Zeki Unsur; “Sanat Altın Bilezik’tir”

Zeki Unsur; “Sanat Altın Bilezik’tir”

Zeki Unsur; “Sanat Altın Bilezik’tir”

Zeki Unsur; “Sanat Altın Bilezik’tir”

Zeki Unsur; “Sanat Altın Bilezik’tir”
19 Şubat 2015 - 08:21

Kırklareli’nin Demirköy İlçesi’ne bağlı İğneada Beldesi’nin son ayakkabı tamir ustası Zeki Unsur teknolojik gelişmelerle birlikte değişim gösteren üretim biçimlerinin geleneksel mesleklerin kaybolmasına yol açtığından dertli.




HABER MERKEZİ


Kırklareli’nin Demirköy İlçesi’ne bağlı İğneada Beldesi’nin son ayakkabı tamir ustası Zeki Unsur teknolojik gelişmelerle birlikte değişim gösteren üretim biçimlerinin geleneksel mesleklerin kaybolmasına yol açtığından dertli.

→ Yapmanız gereken: Yazıya göre Zeki Unsur, İğneada Beldesi'nde hangi işi yapan son ustadır? Buradaki verilerin bu işle hiçbir ilgisi yok.

→ Kaynak veriler:
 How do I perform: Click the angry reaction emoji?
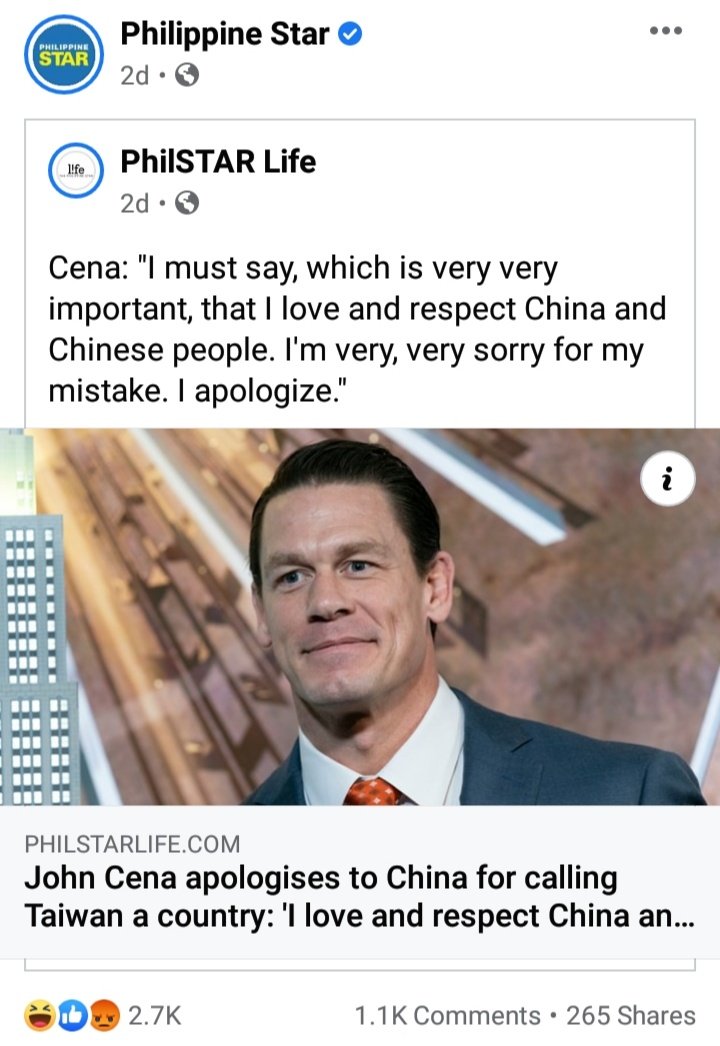click(x=103, y=1015)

→ Sorunun çözümü: Ayakkabı tamiri yapan son ustadır.